GENEVA – Scientists at the CERN research center seeking answers to key mysteries of the cosmos said on Wednesday they would be moving ahead cautiously this year to avoid any possible breakdown in their giant LHC machine.

But they indicated that in 2012, if all goes well, they would step up the energy of particle collisions that most feel is vital to bring them near to finding the almost mythical Higgs boson and evidence for the existence of dark matter.

"We are pushing the limits," physicist Marco Zanetti told a seminar for CERN staff attended by Reuters.

Simulations of what could happen if there was a simple leak in a joint in the hugely complex machine like the incident that set back the LHC project by a year in 2009 showed it could bring another 12-month delay, he said.

But Zanetti and other speakers at the seminar made clear they saw little chance of this happening now the LHC -- or Large Hadron Collider -- has been functioning without a glitch since March 31 last year.

After a two-month winter shutdown, it is starting up again later this month -- with the particle collisions that simulate the primeval explosion that created the universe 13,7 billion years ago at the top energy yet reached for around 135 days.

That energy is called 3.5 TeV, or tera electron-volts, giving a total of 7 TeV when the particles speeding around the LHC's 27-kilometre tunnel deep under the Swiss-French border on the edge of Geneva smash into each other.

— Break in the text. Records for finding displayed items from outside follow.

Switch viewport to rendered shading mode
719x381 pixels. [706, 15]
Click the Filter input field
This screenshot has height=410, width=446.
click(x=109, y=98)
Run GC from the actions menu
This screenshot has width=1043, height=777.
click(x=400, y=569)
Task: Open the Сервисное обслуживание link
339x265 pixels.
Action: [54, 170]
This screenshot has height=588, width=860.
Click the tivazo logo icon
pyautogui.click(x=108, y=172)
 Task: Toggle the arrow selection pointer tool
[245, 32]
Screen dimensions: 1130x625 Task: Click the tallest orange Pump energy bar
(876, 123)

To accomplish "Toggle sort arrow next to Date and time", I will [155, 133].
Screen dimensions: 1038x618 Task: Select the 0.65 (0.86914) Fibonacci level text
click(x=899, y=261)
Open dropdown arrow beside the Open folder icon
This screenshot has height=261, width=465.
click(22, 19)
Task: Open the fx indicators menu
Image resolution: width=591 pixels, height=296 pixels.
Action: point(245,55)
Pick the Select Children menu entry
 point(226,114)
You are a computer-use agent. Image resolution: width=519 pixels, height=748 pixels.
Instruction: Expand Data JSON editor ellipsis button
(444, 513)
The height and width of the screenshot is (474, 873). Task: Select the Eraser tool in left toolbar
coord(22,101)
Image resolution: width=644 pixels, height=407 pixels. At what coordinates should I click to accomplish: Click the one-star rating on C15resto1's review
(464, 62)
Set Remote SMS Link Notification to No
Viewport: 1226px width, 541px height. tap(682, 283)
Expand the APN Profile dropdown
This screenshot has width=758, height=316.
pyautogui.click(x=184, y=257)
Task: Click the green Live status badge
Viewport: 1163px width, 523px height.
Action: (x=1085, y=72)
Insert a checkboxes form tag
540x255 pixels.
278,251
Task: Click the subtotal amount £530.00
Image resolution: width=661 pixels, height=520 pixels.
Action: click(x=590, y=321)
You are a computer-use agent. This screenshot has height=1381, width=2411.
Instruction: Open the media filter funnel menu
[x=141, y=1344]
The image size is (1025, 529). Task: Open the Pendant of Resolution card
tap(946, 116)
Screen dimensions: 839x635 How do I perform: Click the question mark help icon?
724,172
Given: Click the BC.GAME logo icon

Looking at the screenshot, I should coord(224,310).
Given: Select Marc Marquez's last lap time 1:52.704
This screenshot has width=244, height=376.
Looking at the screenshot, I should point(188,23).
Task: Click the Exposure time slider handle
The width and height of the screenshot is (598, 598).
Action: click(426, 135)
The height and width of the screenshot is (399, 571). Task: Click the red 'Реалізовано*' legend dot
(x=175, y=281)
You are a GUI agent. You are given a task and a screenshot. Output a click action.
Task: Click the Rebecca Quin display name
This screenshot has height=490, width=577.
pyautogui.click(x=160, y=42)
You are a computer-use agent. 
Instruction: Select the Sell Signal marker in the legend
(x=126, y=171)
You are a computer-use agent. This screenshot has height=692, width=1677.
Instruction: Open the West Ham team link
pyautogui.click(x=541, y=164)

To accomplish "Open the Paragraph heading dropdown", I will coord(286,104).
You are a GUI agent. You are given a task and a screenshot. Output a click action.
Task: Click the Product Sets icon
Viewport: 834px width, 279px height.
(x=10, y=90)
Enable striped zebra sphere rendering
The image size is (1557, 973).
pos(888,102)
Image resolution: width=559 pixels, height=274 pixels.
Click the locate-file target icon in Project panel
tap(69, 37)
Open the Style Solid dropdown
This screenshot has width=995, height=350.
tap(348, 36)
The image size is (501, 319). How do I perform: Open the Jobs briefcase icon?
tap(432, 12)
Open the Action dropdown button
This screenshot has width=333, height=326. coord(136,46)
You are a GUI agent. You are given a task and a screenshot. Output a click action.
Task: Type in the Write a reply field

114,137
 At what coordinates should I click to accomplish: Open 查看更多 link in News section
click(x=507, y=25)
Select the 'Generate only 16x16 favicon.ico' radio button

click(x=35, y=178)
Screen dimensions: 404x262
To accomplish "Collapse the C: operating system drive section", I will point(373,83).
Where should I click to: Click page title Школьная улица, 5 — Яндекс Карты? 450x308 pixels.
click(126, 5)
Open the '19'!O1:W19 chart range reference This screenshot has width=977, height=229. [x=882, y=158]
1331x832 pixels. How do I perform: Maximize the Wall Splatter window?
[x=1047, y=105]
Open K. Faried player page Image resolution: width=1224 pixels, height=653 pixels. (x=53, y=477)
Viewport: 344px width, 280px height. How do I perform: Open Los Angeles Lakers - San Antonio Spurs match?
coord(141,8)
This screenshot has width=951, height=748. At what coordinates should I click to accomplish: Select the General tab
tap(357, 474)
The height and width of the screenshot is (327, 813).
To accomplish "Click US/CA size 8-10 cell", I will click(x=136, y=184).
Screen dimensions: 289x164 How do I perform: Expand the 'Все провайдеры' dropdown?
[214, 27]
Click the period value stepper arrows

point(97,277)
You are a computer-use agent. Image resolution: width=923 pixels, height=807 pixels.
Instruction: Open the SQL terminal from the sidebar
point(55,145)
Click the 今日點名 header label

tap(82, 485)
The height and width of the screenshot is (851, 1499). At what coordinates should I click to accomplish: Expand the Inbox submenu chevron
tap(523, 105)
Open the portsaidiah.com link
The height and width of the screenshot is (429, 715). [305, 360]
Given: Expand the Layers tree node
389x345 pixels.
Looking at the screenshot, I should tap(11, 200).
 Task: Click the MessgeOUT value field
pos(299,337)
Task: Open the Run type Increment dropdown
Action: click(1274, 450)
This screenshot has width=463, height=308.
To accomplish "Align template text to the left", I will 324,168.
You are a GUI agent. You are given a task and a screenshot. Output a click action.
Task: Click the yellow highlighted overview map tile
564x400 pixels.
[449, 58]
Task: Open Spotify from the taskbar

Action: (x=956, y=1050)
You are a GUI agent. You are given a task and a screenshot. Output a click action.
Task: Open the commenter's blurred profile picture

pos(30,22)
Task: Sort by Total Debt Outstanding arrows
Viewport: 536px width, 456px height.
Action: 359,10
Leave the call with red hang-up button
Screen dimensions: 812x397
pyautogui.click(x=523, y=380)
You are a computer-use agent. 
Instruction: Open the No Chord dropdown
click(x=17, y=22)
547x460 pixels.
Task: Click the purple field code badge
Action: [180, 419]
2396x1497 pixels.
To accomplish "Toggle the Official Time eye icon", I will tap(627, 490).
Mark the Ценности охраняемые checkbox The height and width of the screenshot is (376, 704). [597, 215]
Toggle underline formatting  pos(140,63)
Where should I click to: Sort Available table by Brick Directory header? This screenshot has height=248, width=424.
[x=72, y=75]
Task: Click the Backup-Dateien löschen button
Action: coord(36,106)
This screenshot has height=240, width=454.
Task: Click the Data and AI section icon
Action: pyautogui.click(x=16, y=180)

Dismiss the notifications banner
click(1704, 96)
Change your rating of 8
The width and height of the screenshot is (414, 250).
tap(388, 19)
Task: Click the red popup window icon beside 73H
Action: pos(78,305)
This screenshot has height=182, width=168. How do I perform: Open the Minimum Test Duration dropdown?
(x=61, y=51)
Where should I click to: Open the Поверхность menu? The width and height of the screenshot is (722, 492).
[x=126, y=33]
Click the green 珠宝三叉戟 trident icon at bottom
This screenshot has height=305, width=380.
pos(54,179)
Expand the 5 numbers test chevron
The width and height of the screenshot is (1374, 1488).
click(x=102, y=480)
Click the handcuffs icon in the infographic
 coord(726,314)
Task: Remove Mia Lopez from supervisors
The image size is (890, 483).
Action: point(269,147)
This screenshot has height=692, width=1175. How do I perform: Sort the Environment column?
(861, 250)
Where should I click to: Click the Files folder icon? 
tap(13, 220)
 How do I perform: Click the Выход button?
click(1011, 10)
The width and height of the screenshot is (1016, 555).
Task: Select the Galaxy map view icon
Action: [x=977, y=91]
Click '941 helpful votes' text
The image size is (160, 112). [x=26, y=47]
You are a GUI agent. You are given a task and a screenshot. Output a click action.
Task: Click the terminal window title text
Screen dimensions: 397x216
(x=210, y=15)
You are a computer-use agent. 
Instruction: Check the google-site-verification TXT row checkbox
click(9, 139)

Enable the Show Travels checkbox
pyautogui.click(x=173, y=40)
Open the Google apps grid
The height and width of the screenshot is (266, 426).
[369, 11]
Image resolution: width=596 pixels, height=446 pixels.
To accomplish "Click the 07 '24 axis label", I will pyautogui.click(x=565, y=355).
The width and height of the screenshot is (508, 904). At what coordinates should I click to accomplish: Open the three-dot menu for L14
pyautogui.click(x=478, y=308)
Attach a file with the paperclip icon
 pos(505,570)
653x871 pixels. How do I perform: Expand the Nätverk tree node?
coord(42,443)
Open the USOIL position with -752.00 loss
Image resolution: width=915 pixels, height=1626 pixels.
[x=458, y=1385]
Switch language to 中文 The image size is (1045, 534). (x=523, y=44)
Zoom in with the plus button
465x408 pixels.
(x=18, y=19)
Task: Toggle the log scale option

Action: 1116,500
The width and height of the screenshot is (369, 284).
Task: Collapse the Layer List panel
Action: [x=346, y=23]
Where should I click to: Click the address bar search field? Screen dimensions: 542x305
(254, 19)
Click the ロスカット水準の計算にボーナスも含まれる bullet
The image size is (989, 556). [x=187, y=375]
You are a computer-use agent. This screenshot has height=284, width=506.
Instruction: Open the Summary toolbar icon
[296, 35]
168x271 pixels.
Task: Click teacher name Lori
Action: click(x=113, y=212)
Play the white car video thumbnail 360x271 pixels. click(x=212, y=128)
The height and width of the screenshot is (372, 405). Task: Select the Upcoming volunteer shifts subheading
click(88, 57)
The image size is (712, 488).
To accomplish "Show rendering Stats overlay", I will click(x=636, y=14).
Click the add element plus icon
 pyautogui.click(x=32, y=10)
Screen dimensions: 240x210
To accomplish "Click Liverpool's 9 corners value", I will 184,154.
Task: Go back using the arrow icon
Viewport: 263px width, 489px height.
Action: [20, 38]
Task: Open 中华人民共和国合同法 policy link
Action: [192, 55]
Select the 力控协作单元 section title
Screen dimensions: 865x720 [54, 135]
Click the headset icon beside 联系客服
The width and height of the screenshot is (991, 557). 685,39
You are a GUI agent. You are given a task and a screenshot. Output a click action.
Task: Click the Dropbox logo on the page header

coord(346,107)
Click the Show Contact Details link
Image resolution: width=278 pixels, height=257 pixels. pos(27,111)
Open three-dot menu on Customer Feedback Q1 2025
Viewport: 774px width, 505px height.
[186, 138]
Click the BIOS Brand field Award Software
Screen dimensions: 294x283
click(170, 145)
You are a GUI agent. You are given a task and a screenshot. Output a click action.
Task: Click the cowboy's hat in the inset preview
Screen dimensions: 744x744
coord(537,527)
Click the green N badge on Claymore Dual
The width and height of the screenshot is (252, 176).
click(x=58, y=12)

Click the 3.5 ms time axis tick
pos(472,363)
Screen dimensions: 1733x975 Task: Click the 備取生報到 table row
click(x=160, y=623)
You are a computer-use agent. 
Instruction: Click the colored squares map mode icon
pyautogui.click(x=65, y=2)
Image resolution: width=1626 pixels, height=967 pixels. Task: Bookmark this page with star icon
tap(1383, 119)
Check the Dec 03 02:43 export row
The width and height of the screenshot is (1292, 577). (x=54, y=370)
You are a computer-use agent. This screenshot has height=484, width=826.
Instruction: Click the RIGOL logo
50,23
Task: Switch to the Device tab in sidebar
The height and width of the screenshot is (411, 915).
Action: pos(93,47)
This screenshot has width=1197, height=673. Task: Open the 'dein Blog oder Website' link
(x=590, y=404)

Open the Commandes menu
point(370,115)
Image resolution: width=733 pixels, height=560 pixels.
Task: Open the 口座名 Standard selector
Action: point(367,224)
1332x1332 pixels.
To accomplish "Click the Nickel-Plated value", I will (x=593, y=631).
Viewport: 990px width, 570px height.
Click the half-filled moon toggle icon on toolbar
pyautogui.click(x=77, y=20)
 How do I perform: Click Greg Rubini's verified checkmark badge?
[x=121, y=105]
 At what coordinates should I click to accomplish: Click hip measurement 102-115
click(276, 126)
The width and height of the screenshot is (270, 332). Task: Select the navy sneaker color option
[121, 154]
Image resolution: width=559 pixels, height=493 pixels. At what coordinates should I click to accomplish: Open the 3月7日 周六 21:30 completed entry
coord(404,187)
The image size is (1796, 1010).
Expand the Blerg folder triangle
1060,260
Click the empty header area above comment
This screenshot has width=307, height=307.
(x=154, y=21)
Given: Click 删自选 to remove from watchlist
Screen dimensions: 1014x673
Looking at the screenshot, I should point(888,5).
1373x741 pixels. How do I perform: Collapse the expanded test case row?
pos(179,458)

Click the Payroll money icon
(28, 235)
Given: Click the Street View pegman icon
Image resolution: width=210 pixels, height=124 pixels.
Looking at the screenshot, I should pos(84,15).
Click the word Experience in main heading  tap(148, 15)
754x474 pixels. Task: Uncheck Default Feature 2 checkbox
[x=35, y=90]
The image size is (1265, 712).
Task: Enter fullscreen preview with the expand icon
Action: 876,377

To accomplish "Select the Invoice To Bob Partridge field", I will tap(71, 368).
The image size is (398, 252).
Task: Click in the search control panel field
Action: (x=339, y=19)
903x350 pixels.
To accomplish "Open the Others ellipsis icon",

CERN technology director Steve Myers told the seminar that the LHC team still hoped to double the energy impact in 2014, after a year-long shutdown in 2013 for intensive upgrading, but the next few months would show if that were viable.

At the higher collision energy of 14 TeV, CERN -- the 21-nation European Organization for Particle Research -- expects to produce results that could shed light on the possible existence of parallel worlds or multiple universes.

Originally the LHC had been due to shut down at the end of this year for 12 months but the CERN council decided last month to keep going through 2012 because the machine was running so smoothly, giving extra time for an early discovery.

The Higgs -- the particle whose existence was posited nearly 40 years ago by British scientist Peter Higgs as the mystery agent that turns mass into matter and makes the known universe work -- is the prime target at this phase.